#### Exercise objective:
Write out all of the data below word for word, leaving out the pictures.

(Dataset entries)
◇ ◇ ◇ ◇ ◇ ◇ ◇
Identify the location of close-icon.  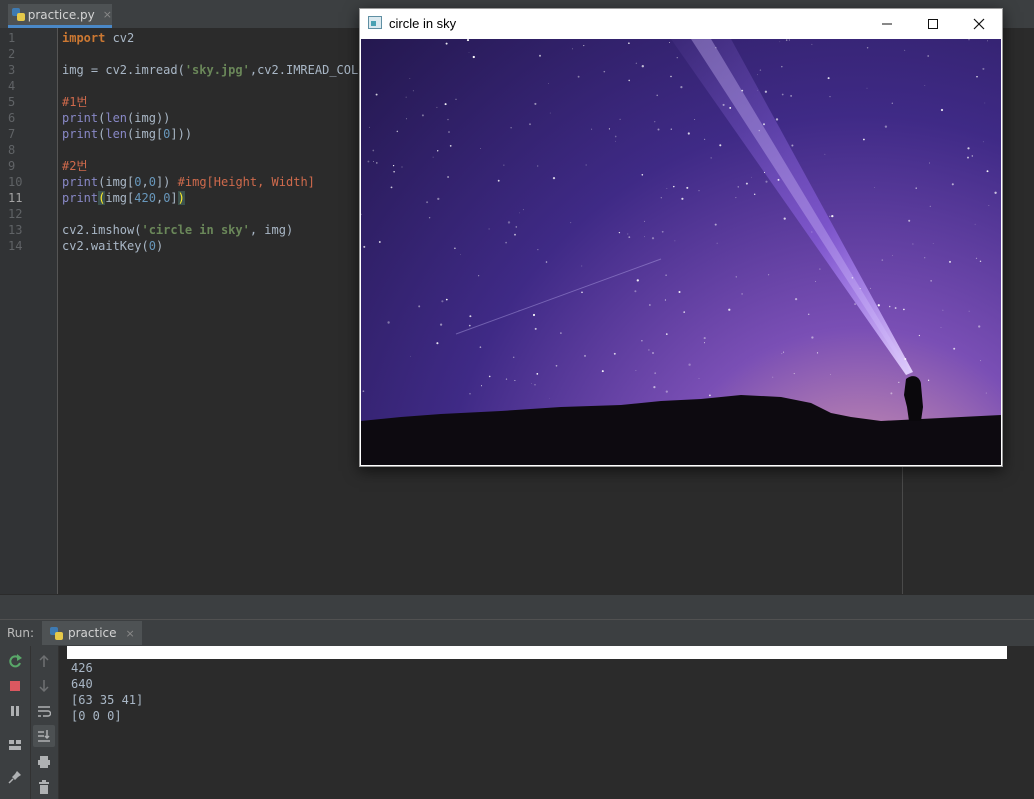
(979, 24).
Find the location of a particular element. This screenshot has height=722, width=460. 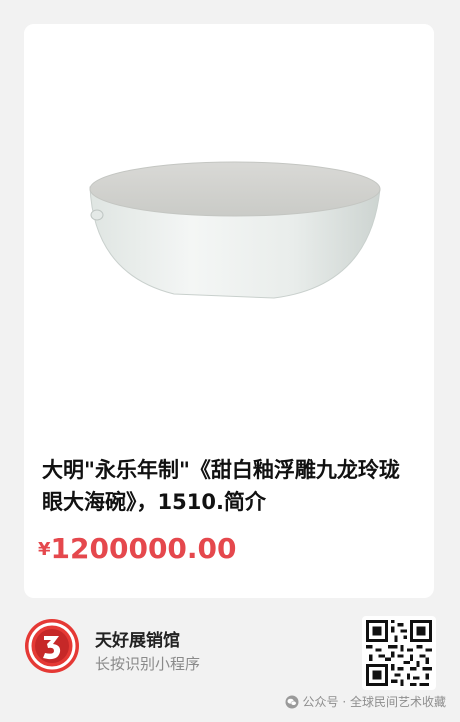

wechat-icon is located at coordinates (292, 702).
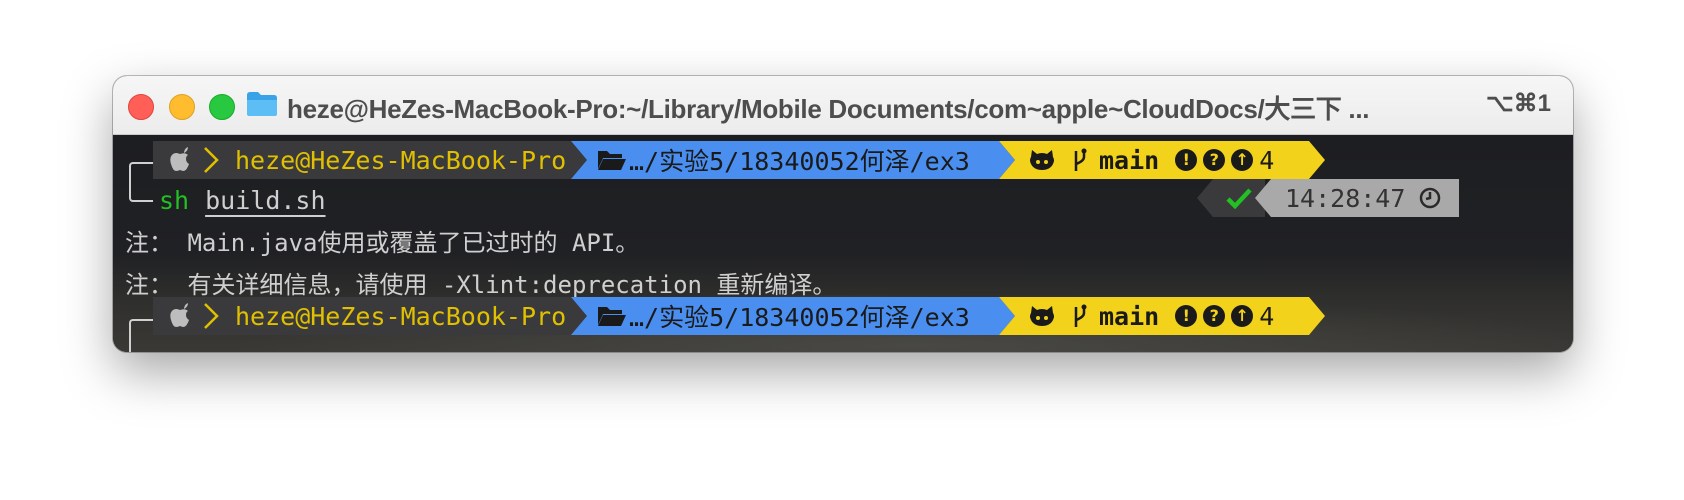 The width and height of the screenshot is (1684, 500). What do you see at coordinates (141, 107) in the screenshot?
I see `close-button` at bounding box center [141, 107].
◇ ◇ ◇ ◇ ◇ ◇ ◇
#### Reply to the task:
Identify the location of close-icon.  
(979, 24).
Find the location of a particular element. This screenshot has height=722, width=460. 

wechat-icon is located at coordinates (292, 702).
 The width and height of the screenshot is (1684, 500). What do you see at coordinates (141, 107) in the screenshot?
I see `close-button` at bounding box center [141, 107].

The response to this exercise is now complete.